Top of Data to use

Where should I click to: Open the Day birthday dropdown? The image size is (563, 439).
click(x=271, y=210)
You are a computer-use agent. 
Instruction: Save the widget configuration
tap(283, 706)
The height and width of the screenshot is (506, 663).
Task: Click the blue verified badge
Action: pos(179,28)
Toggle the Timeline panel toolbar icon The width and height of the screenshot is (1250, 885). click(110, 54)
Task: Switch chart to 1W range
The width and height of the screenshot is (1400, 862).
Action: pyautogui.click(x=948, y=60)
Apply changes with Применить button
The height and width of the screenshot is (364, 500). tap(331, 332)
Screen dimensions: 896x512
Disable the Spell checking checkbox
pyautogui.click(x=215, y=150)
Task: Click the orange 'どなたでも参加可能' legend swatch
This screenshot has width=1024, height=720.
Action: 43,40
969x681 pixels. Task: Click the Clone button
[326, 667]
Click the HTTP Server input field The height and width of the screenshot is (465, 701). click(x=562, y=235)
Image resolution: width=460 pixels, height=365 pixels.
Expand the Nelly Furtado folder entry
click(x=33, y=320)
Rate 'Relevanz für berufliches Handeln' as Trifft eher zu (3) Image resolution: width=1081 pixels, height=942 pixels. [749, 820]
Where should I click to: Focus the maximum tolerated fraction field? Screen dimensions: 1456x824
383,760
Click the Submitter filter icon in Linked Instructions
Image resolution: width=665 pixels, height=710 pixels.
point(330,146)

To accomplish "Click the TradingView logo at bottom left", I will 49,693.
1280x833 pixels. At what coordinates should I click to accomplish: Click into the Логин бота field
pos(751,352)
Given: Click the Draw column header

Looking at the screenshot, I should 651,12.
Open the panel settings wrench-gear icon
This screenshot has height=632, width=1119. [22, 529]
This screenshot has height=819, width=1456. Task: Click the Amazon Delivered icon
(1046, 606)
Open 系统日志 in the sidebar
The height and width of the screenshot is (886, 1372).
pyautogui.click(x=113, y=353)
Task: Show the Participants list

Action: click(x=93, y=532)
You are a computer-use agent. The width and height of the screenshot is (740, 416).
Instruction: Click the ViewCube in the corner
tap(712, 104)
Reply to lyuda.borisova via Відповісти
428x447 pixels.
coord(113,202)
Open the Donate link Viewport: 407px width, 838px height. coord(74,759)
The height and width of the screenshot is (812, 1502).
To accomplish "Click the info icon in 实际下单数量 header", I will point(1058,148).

Bottom of Data to use

Return the span of lines in the data above that opens at the line with "Disable the Spell checking checkbox" and closes at the line with "Rate 'Relevanz für", exactly, ends included, nothing else.

Disable the Spell checking checkbox
pyautogui.click(x=215, y=150)
Task: Click the orange 'どなたでも参加可能' legend swatch
This screenshot has width=1024, height=720.
Action: 43,40
969x681 pixels. Task: Click the Clone button
[326, 667]
Click the HTTP Server input field The height and width of the screenshot is (465, 701). click(x=562, y=235)
Image resolution: width=460 pixels, height=365 pixels.
Expand the Nelly Furtado folder entry
click(x=33, y=320)
Rate 'Relevanz für berufliches Handeln' as Trifft eher zu (3) Image resolution: width=1081 pixels, height=942 pixels. [749, 820]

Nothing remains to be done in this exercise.